Lab 5: Correlations
Instructions
We are going to investigate what is most highly related to the number of Spotify streams in this Popular Music dataset. This data was taken from: https://www.kaggle.com/datasets/ahmadrazakashif/spotify-popularity-songs
Here are the things that you will need for this lab:
When you are finished, click the Knit button to turn your work into an HTML document. You will submit both this .Rmd
file and the 🧶knitted .html
file.
Scenario and Goal
We have been asked by an up and coming music artist to use our advanced data analytic skills to see what has been related to the most popular songs. They have provided us with all of this data for recent popular songs that have been streamed the most.
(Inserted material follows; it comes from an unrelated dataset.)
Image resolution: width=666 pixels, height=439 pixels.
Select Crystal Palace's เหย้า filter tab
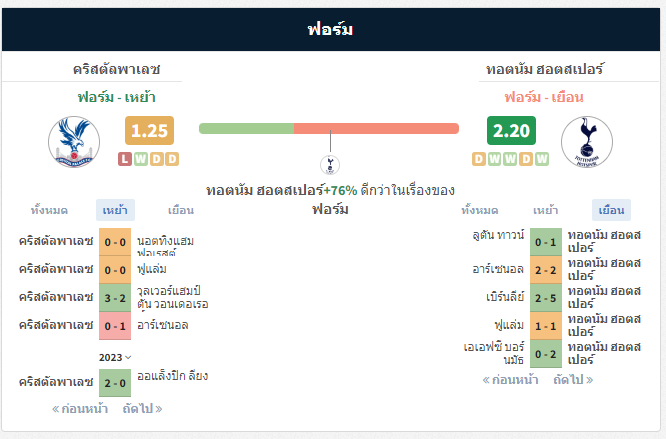115,210
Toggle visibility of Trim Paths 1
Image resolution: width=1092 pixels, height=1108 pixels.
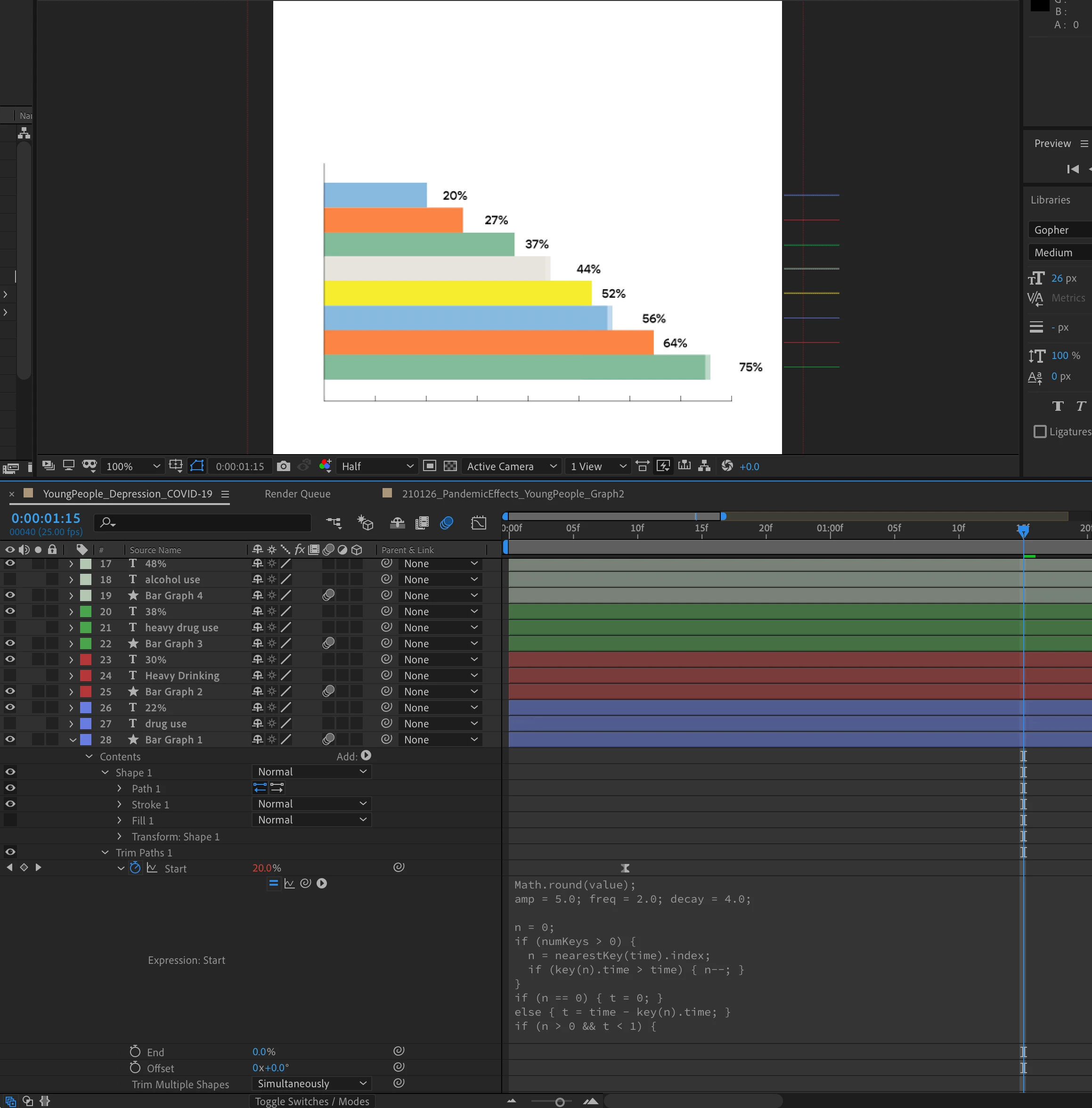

Our goal is to identify which variable is most related to higher streams. These variables that they are looking at are things like danceability, instrumentalness, etc.
Variables of Interest
streams
: The number of streams for the individual songPercentage Variables: These variables reflect a rating from 0-100 on the intensity related to that variable
danceability_%
valence_%
energy_%
acousticness_%
instrumentalness_%
liveness_%
speechiness_%
Lab Exercises
Import your data and use the clean_names()
function to make the variables a little nicer looking
Start by creating a correlation table (make sure it looks nice and not just an output from R using cor()
).
Examine the correlation table and identify the two largest effects with the outcome (streams
).
Visualize the two correlations that you have identified.
Choose one of the relationships that you visualized and write the results in APA format.
End of Lab. Don’t forget to Knit! 🧶